• by XpatAthens
  • Friday, 27 February 2015
A House In Greece

When my husband and I decided to take up a retirement project to renovate a large old house in Greece we were filled with excitement. That was ten years ago, and since then we have been travelling to our old house on the island of Lemnos in the Aegean for six months every year. But it has not been all blue skies and tavernas.

It was a project that would take its toll in various ways, emotionally, physically and financially over the years. We’ve watched the exchange rates, carefully noting when they went up or down. And then, when economic uncertainties hit Greece and the worldwide financial crash hit, we wondered how long we could afford to keep flying to Greece and paying for the renovations. There is no doubt that Ogden Nash got it right when he wrote that ‘It takes a heap o’ livin’ in a house t’ make it home. It takes a heap o’ payin’ too’.

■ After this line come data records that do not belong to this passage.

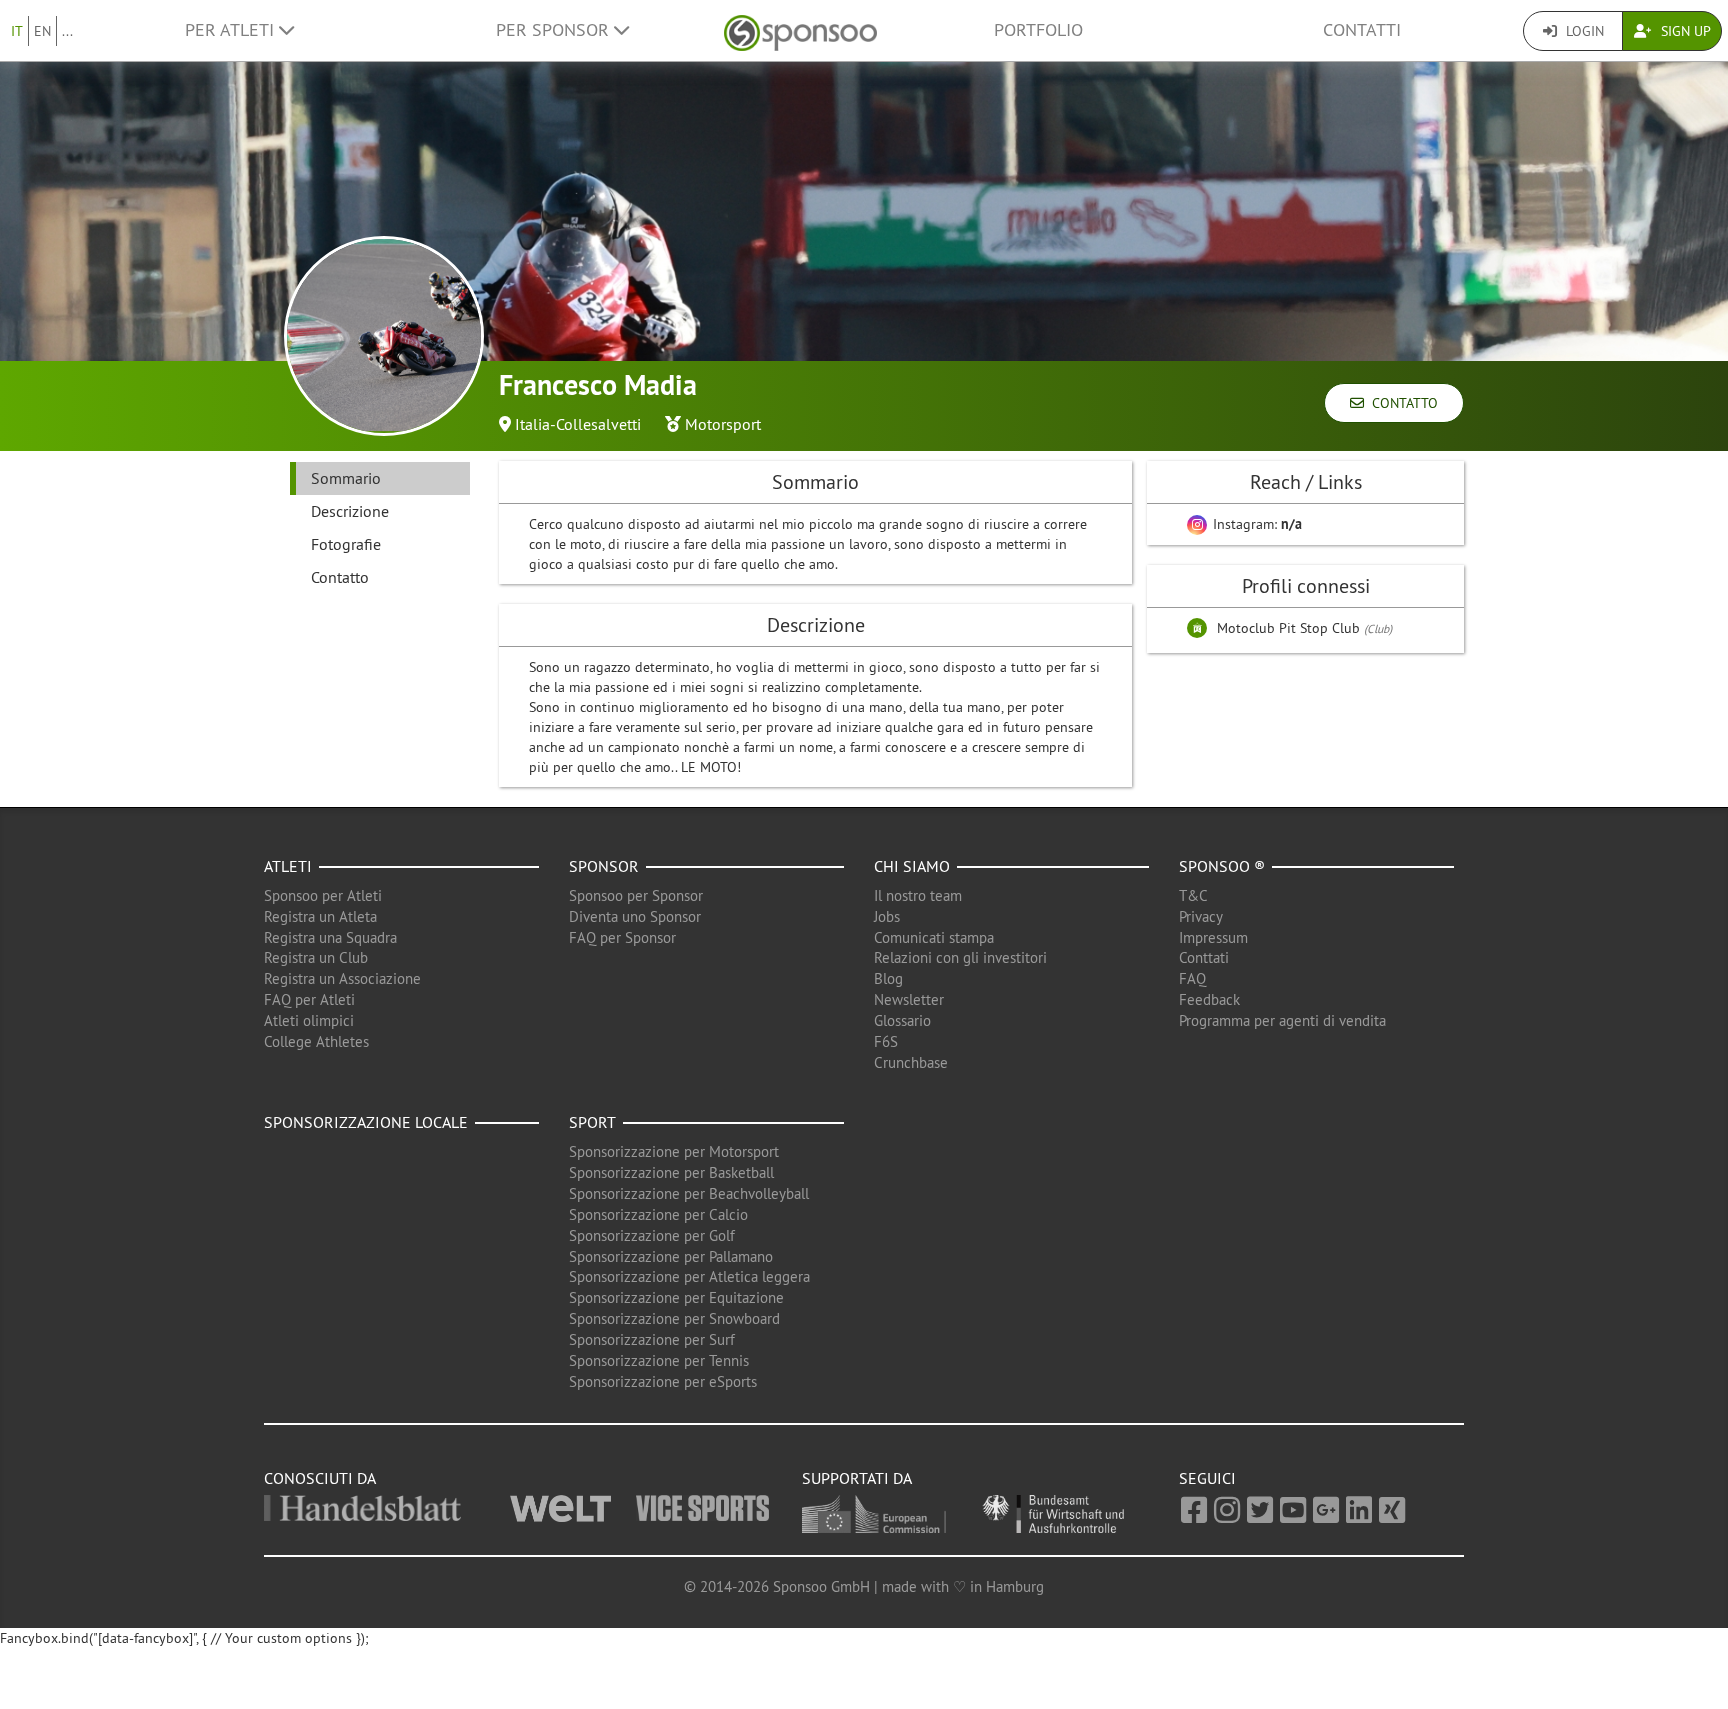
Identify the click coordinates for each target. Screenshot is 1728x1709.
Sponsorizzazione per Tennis (659, 1360)
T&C (1193, 895)
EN (42, 31)
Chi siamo (912, 866)
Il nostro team (918, 895)
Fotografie (346, 544)
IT (17, 31)
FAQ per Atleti (309, 999)
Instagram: (1255, 524)
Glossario (902, 1020)
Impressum (1213, 937)
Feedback (1209, 999)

While the dream of a house on an Aegean island, with sunshine, warm seas and rural peace, is something many busy, driven, city folk long for, it’s not easily achieved. Land in Greece always belongs to someone. Even if you spot a ruined house on an empty block you’ll very soon find it belongs to absent landlords who are planning to return sometime soon.

It was Takis’ perseverance over a very long period that enabled us to buy the house. We spent two years exploring our options and then six more years (while renovating) before we managed to fully own his great-grandfather’s house. And then it took even longer to renovate. However, all this time the house has continued to be a magnet for us and has made the effort worthwhile.

It’s been not only a big adventure, it’s been a love story - one with a house at its centre. On Lemnos we’ve lived and laughed, cried and sweated a most marvellous romantic dream-house adventure. Have we allowed the house to become our master? This wouldn’t be surprising, for as Emerson says, ‘A man builds a fine house; and now he has a master, and a task for life; he is to furnish, watch, show it, and keep it in repair, the rest of his days’. And dealing with the needs of our house we’ve found, with so many others, this kind of old house renovation project is addictive.

However, it’s not a simple thing to uproot oneself each year and take on a project such as this on the other side of the world. Travel does not get easier, mice still find holes to enter an old house, and in addition we’ve found that the house is big enough for many guests, sometimes too many! But, when I grumble about these difficulties, my friends are quick to remind me about the romance, ‘You’re on a Greek island, for God’s sake!’ they’ll say, throwing up their hands in frustration. ‘What have you got to complain about?’

I think what we’ve most enjoyed has been the fact that we have been thrown back onto our own resources. There are only a few shops nearby and it’s hard to get what you want when you want it. This is a challenge Takis enjoys, for not being able to go to a large Australian tradesman’s centre, he has to find ways of fixing things himself. As for me, I like working at a slower, more organic pace. One has time to notice the scent of lemon and nutmeg when baking a homemade cake, and to become more aware of garden scents when making bags of lavender seeds.

Of course, no one can have missed the fact that this decade has been a tumultuous one for Greece, with enormous immigration and fiscal problems. Has the economic drama affected us? Of course it has. We’ve always been aware there were problems with the way the Greek economy was run. But like many Greeks, up until the crisis hit the newsstands in 2008 we’d thought, ‘It’s just the way things are in Greece’. Now we’ve had to face the fact that, as sojourners with a property in Greece, everything we possessed in the country has lost at least half its value.

There’s a saying in Lemnos that one cries twice when coming to the island. This saying may have originated from the time when the island was a designated place of exile, and folk would cry when they landed on the island, going there reluctantly, but often they would cry again when they left, as by then they’d fallen in love with the island and its people. It’s a saying I’ve also adopted, for there have many been times when I’ve come to the island grudgingly, and many times when on leaving I’ve walked around my Greek garden very unwilling to depart.

But, after each questioning period, we’ll always decide that we’ll keep coming - at least for a few more years. For while riots and street marches occur in the capital cities, on the whole these troubles have not greatly affected our island. Here life appears to continue much as it did when we arrived. The town still doesn’t have municipal sewerage, the bells still wake us at seven on Sunday mornings, and while a few shops have closed on the Agora, others have opened.

The time will eventually come when we have to leave permanently and there will be so many things we’ll dearly miss, especially those sounds that are completely lost in a big city: the music of cockerels calling early each morning, the chatter of young children walking home from school, and even those street sellers who blare out descriptions of their wares as they drive past each day in summer.